1. Field of the Invention
The present invention relates to a combined, continuously operating high-speed light-section mill and wire mill with a roughing train, at least one intermediate train and a subsequent finishing train, wherein each of the trains includes several rolling mill stands or rolling units, and possibly a subsequent finishing stand set.
2. Description of the Related Art
In accordance with German patent application P 39 40 236.5 which is not yet published, in a rolling mill train of the above-described type, it is proposed that the roll exchange takes place in accordance with the minimized series of passes in each train section. The exchange is carried out in the roughing train by means of crane tools, in the intermediate train by means of manipulators and in the finishing train by means of a quick-exchange device and possibly additional manipulators, wherein all rolling mill stands or rolling units in the individual train sections have overhung-mounted rolls which can be pulled out, in order to increase the availability and the yield of the rolling mill train.
Rolling mill stands with overhung-mounted collars are designated in the art as cantilever stands or abbreviated as CL stands. Thus, a particular feature of these modern compact stand constructions are the overhung-mounted or cantilevered roll shafts. Collars of highly wear-resistant materials ensure long pass service lives.
The vertical roll stands are driven from below. An intermediate gear unit is arranged between motor and stand. In vertical stands, the intermediate gear unit is a bevel gear unit and in horizontal stands the intermediate gear unit is a spur gear unit. In the stand itself, the drive shaft simultaneously drives the auxiliary shaft and one of the two roll shafts. The other roll shaft is driven through the auxiliary shaft. The drive shaft and the auxiliary shaft, as well as the roll shafts, are tempered to high strengths and ground. The roll shafts run in friction bearings which are mounted in rotatable eccentric bushings.
The collars are adjusted simultaneously. The adjustment is effected by rotating the eccentric bushing through an adjusting spindle having a thread with an oppositely directed pitch direction. The pass line remains constant. The axial forces occurring during rolling are absorbed by an inclined ball bearing which is mounted without axial play. As a result of this feature, and because the roll shafts are positioned exactly parallel to each other and rolling is carried out without twisting and without tension, a rolled product of high quality is obtained. The stand exchange times, i.e. the exchange times for the collars as well as the exchange times for the entire gear boxes including the collar, are so short that the stands are practically continuously ready for operation. Specially constructed looping stands are not necessary.
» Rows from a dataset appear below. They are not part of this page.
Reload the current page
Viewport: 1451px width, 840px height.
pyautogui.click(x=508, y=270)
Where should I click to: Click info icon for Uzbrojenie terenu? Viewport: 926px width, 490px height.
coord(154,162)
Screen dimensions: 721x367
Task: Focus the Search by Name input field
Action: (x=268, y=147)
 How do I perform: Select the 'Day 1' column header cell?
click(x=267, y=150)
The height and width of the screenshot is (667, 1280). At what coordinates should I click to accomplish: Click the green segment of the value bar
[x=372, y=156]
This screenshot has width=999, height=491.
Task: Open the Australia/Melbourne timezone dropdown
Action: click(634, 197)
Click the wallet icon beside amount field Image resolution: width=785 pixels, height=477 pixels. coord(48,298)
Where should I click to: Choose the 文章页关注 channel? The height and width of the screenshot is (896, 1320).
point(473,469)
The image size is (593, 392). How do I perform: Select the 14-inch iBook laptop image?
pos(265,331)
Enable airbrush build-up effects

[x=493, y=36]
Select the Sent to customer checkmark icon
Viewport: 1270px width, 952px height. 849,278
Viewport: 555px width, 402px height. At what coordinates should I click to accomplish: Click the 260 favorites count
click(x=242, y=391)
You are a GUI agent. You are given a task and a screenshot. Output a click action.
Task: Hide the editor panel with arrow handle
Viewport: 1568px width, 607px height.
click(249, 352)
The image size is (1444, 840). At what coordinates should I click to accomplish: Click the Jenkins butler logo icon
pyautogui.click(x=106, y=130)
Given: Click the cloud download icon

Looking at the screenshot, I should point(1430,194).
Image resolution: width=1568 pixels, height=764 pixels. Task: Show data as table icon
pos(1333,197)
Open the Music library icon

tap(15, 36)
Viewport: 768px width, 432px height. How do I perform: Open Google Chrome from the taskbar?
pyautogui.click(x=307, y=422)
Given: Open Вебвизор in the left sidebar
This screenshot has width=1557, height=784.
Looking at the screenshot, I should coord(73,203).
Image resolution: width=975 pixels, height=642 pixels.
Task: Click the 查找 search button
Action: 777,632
In a rolling mill train consisting of CL stands, the rolling pressure exerted by the material being rolled always is conducted into the first bearings of the overhung-mounted rolls. As a result, when rolling high initial pass cross-sections and with high deformation resistances, the collars, the bearings and the housings must have appropriately large dimensions. These large dimensions of the individual components of the stands result in the danger that the compact construction of the CL stands is essentially lost. Accordingly, large initial pass cross-sections and high rolling forces lead in the typical CL stands to technological and structural limits. This technical problem could be overcome by using conventional stands without posts and with rolls which are mounted on both sides in chocks, for example, stands with housing posts and with rolls with one or more passes which are mounted on both sides in the post windows in the chocks. However, these stands are expensive, require a large amount of space and intensive maintenance when the rolls are to be changed for other passes.
As a rule, the intermediate train and the finishing train of a wire mill and light-section mill equipped with CL stands is not capable of rolling sections because this can generally lead to dimensional inaccuracies due to the fact that the rolls are mounted in an overhung manner. If this were to be done nevertheless in the past, separate conventional rolling stands with the rolls being mounted on both sides would have to be introduced in the pitch line. This is an expensive and cumbersome solution because the rolling mill train is predominantly to be used for wire and round steel dimensions.